## Spend Categorizaton - CatBoost
This notebook trains a CatBoost model on top of the existing spend data. The goal here is to replicate historical categorization and always be rebuilding a model off the corrected 'gold' table of categorization, so that if managers correct spend, it is automatically reflected in the model.

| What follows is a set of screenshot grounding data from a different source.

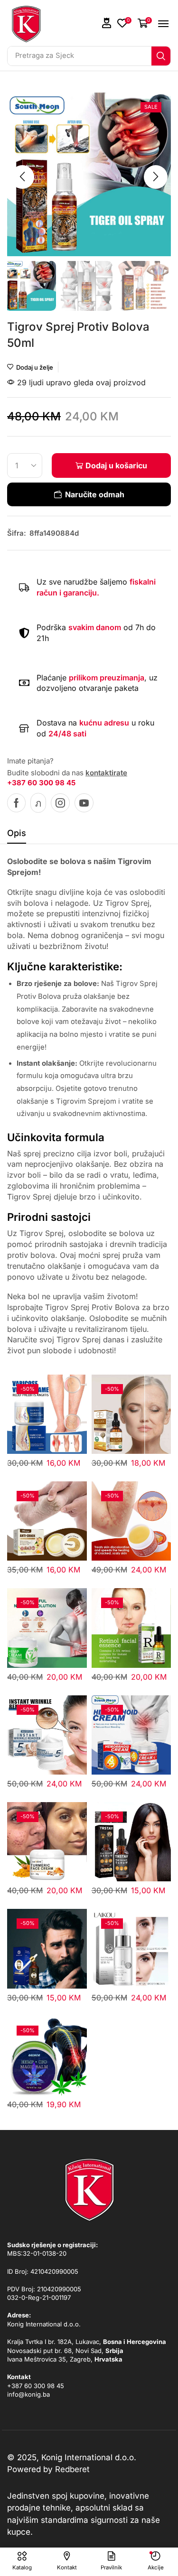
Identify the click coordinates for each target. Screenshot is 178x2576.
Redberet (72, 2469)
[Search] (160, 55)
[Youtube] (84, 802)
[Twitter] (38, 803)
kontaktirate (106, 772)
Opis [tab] (16, 833)
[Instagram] (60, 802)
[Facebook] (16, 802)
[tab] (16, 835)
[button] (107, 23)
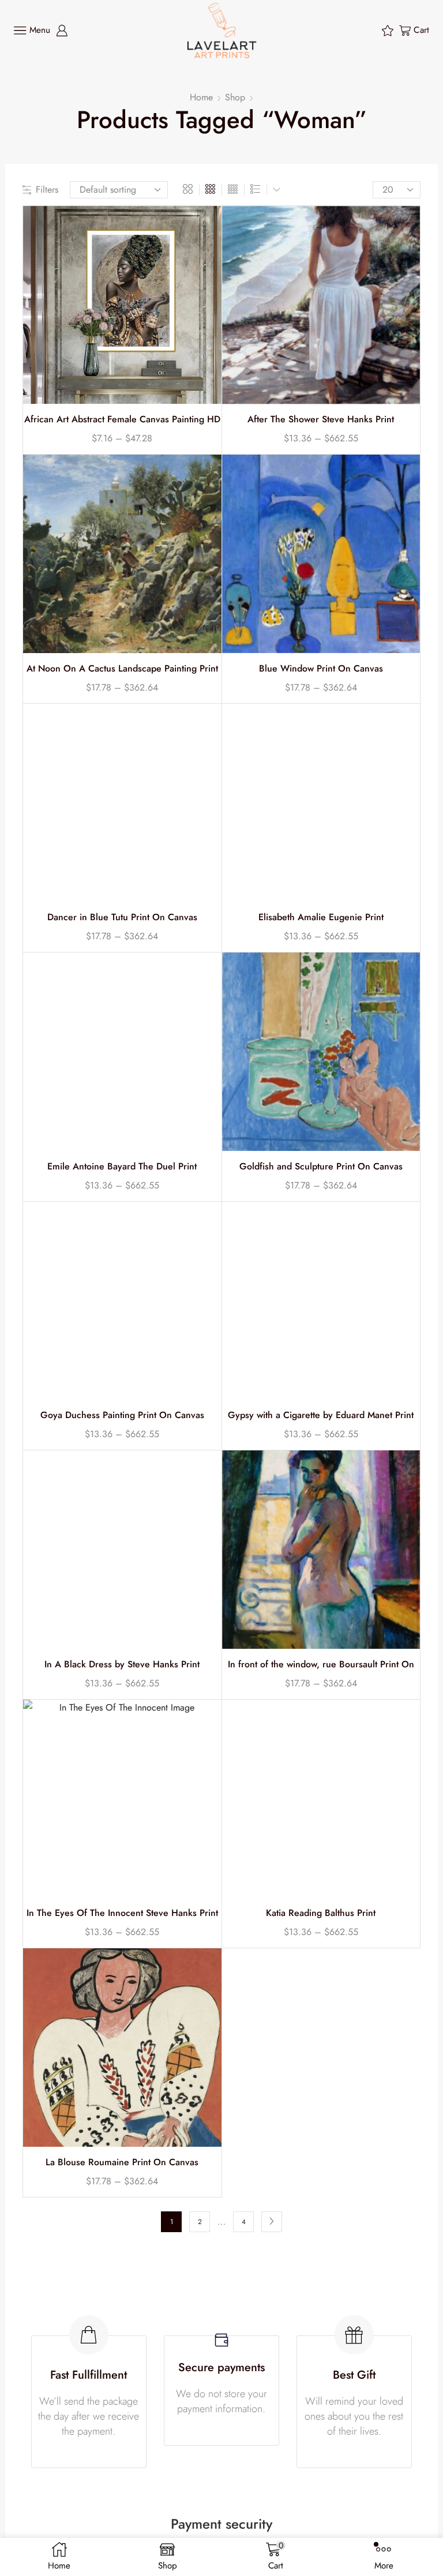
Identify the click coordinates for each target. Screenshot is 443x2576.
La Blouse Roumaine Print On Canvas (122, 2162)
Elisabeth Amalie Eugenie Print (321, 917)
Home (201, 97)
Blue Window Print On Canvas (321, 668)
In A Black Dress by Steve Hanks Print (122, 1664)
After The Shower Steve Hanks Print (320, 419)
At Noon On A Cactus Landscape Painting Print (122, 668)
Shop (235, 97)
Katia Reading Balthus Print (321, 1913)
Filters (47, 189)
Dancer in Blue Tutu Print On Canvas (122, 917)
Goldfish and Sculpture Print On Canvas (321, 1166)
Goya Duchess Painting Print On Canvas (122, 1415)
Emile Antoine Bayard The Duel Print (122, 1166)
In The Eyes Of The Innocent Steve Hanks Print (122, 1913)
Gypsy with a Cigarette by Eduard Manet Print (321, 1415)
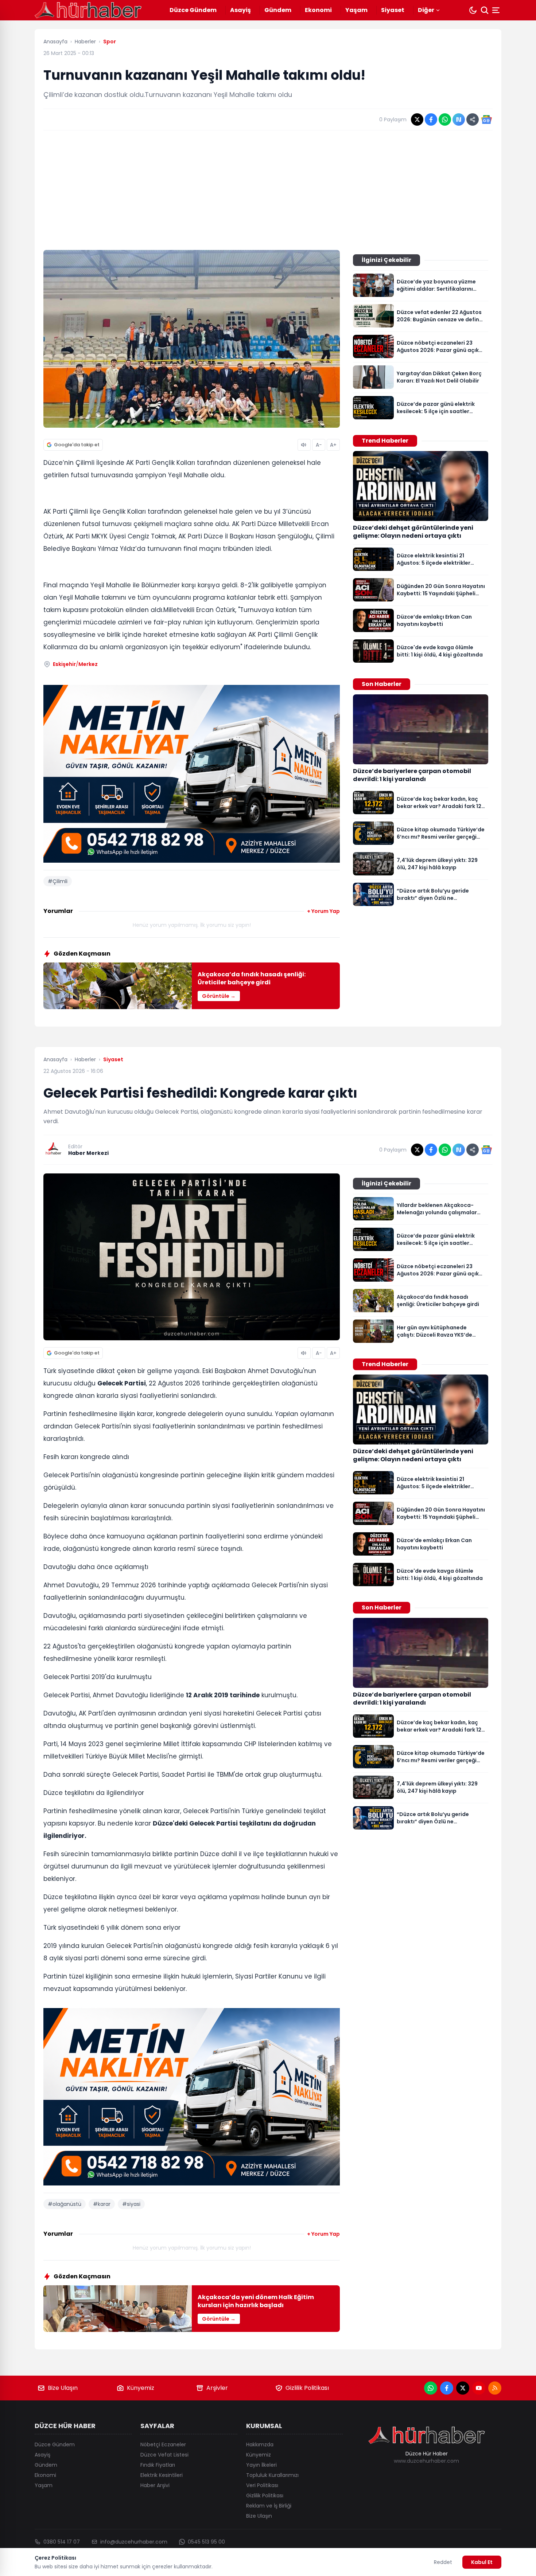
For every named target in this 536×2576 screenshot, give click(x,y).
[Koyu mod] (473, 10)
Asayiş (240, 10)
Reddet (443, 2562)
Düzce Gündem (193, 10)
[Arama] (484, 10)
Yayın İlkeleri (261, 2465)
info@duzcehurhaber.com (133, 2541)
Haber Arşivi (155, 2485)
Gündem (277, 10)
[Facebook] (446, 2388)
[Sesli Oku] (304, 445)
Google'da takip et (77, 444)
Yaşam (356, 10)
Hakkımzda (259, 2444)
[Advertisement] (268, 190)
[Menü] (496, 10)
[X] (462, 2388)
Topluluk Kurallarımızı (272, 2475)
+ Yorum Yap (323, 911)
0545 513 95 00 (206, 2541)
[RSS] (494, 2388)
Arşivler (217, 2388)
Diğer (426, 10)
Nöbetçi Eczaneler (163, 2444)
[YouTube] (478, 2388)
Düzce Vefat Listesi (164, 2454)
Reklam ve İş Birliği (268, 2505)
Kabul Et (482, 2562)
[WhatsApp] (430, 2388)
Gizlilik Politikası (307, 2388)
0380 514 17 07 (61, 2541)
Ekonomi (318, 10)
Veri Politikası (262, 2485)
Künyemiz (140, 2388)
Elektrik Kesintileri (161, 2475)
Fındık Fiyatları (157, 2465)
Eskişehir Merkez (75, 664)
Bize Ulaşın (63, 2388)
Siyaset (392, 10)
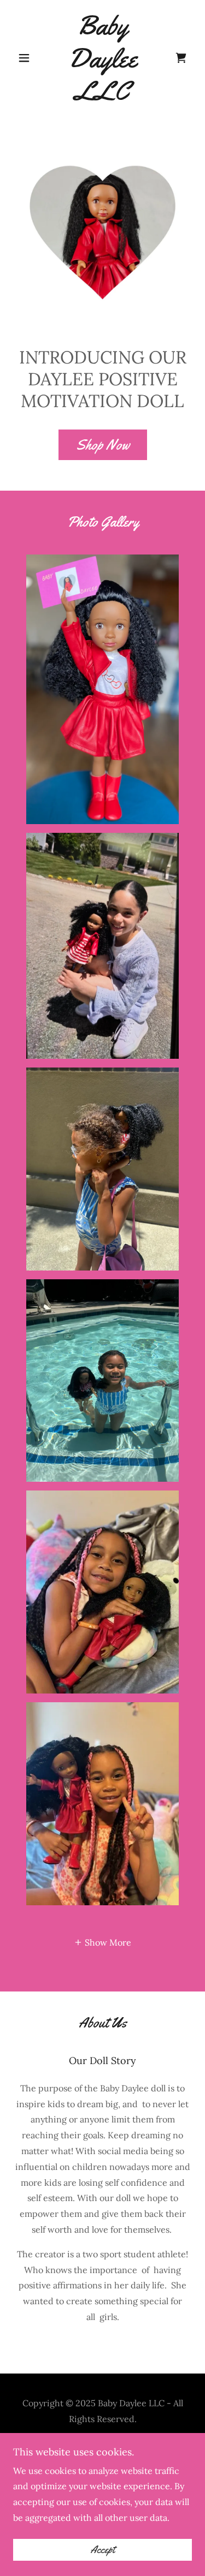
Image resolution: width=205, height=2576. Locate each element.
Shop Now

This notebook requires a decently sized classic cluster to run and will not work on Serverless due to the size of the dataset (800k rows).

In [0]:
%pip install catboost
%restart_python

In [0]:
import mlflow
from catboost import CatBoostClassifier, Pool, cv
from sklearn.model_selection import train_test_split
from sklearn.metrics import accuracy_score, classification_report
from mlflow.models import infer_signature
import pandas as pd

In [0]:
train_pd = spark.table('shm.spend.train').toPandas()
train_pd['year'] = train_pd.action_date.dt.year
train_pd['month'] = train_pd.action_date.dt.month

This is traditional machine learning, where we use all the text columns from orders as features and the levels as targets. But it requires a bit of complexity because we need to have one model PER target, since the targets are sequential. This also leads to error propogation so we must be careful to watch for that.

In [0]:
from sklearn.preprocessing import LabelEncoder

cat_feature_cols = [
    'contract_award_unique_key', 'action_date', 'recipient_name_raw',
    'recipient_state_name', 'recipient_city_name',
    'transaction_description', 'product_or_service_code_description',
    'naics_description', 'usaspending_permalink', 
  ]

num_feature_cols = [
  'federal_action_obligation',
  'base_and_all_options_value', 
]

for col_name in cat_feature_cols:
  train_pd[col_name] = train_pd[col_name].astype(str)

targets = [
  'funding_agency_name', 'funding_sub_agency_name'
  ]

encoders = {}

for targ_name in targets:
  train_pd[targ_name] = train_pd[targ_name].astype(str)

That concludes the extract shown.